Теперь Александр II лежал на снегу, истекая кровью, оставленный всеми своими сторонниками! Все исчезли. Кадеты, возвращавшиеся с парада, подбежали к умирающему царю, подняли его с земли, усадили в сани и при­крыли дрожащее тело кадетской шинелью, а обнаженную голову — кадетской фуражкой. Да еще один из терро­ристов с бомбой, завернутой в бумагу под мышкой, рис­куя быть схваченным и повешенным, бросился вместе с кадетами на помощь раненому... Человеческая природа полна таких противоположностей.

Так кончилась трагедия Александра II. Многие не понимали, как могло случиться, чтобы царь, сделавший так много для России, пал от руки революционеров.
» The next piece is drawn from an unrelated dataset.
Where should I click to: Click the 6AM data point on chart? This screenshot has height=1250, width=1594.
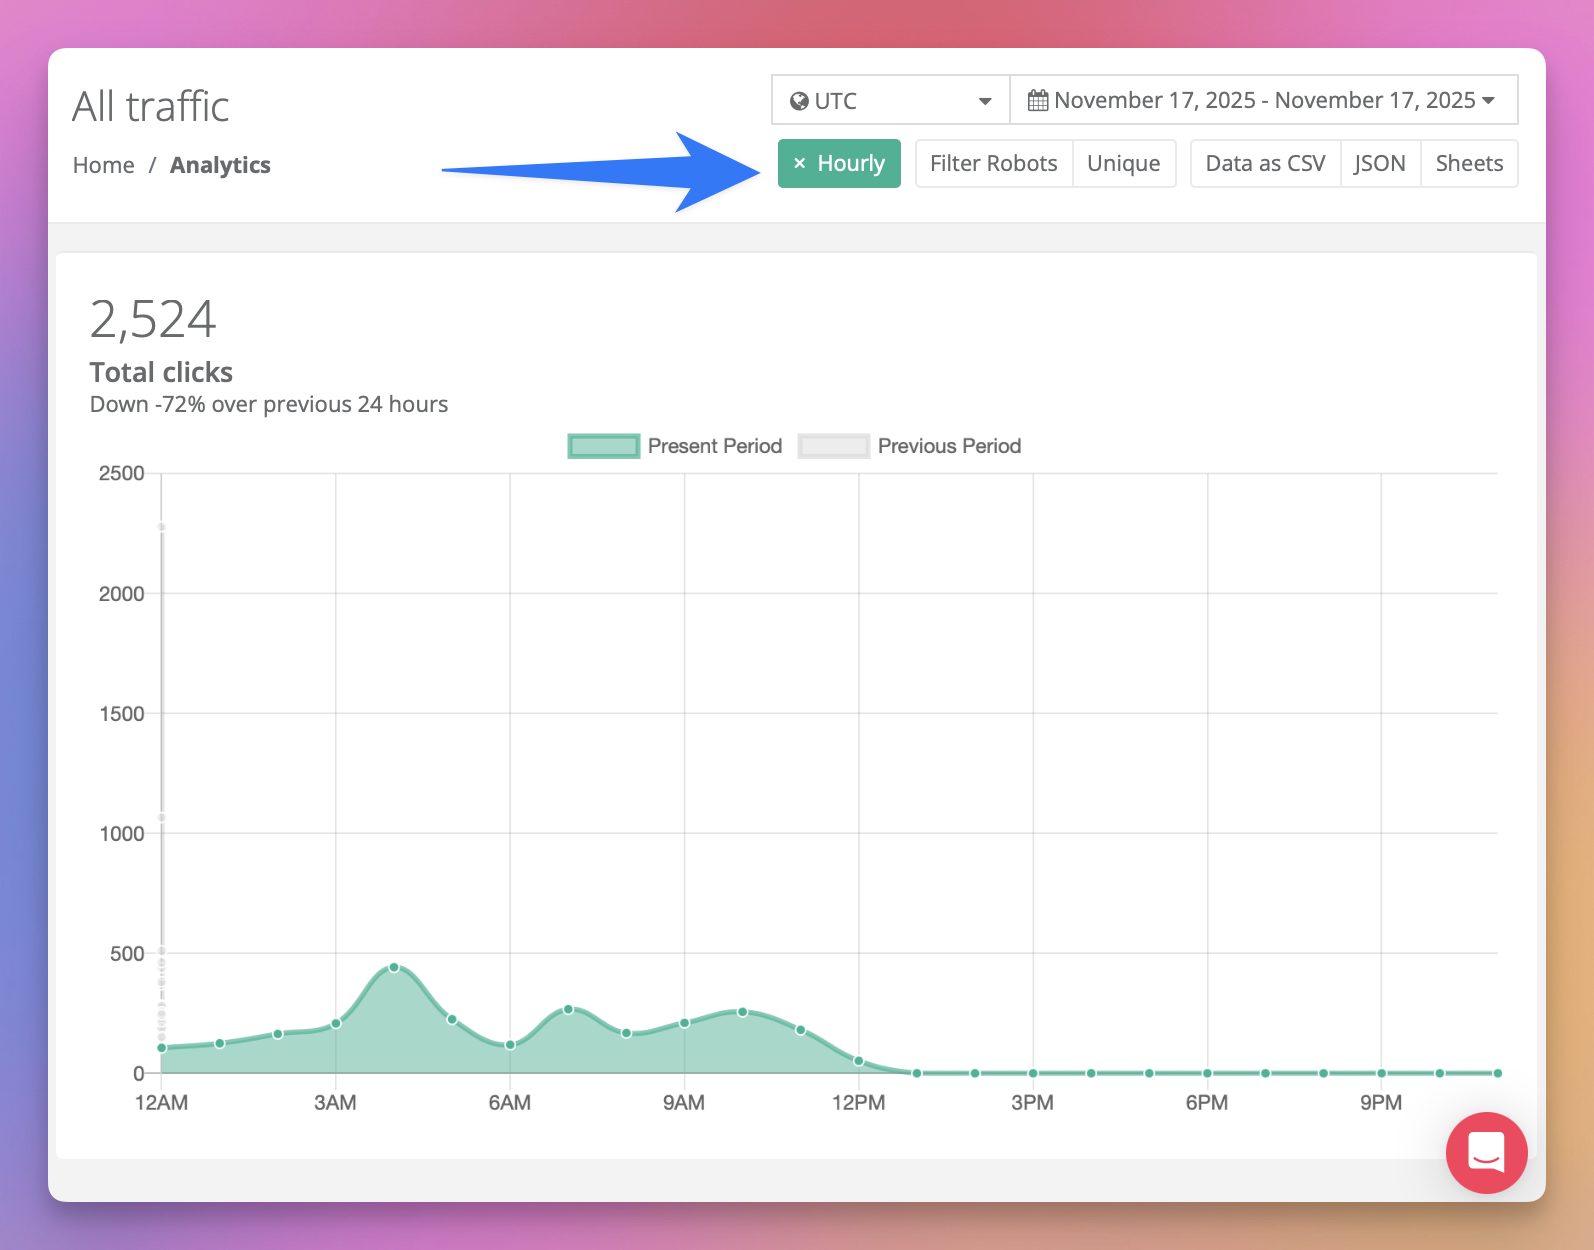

Но мне пришлось видеть первые реакционные проявле­ния Александра II и следить за ними, как они усиливались впоследствии; случилось также, что я мог заглянуть в глубь его сложной души, увидать в нем прирожденного самодержца, жестокость которого была только отчасти смягчена образованием, и понять этого человека, обла­давшего храбростью солдата, но лишенного мужества государственного деятеля,— человека сильных страстей, но слабой воли, — и для меня эта трагедия развивалась с фатальной последовательностью шекспировской драмы. Последний ее акт был ясен для меня уже 13 июня 1862 года, когда я слышал речь, полную угроз, произне­сенную Александром II перед нами, только что произве­денными офицерами, в тот день, когда по его приказу совершились первые казни в Польше.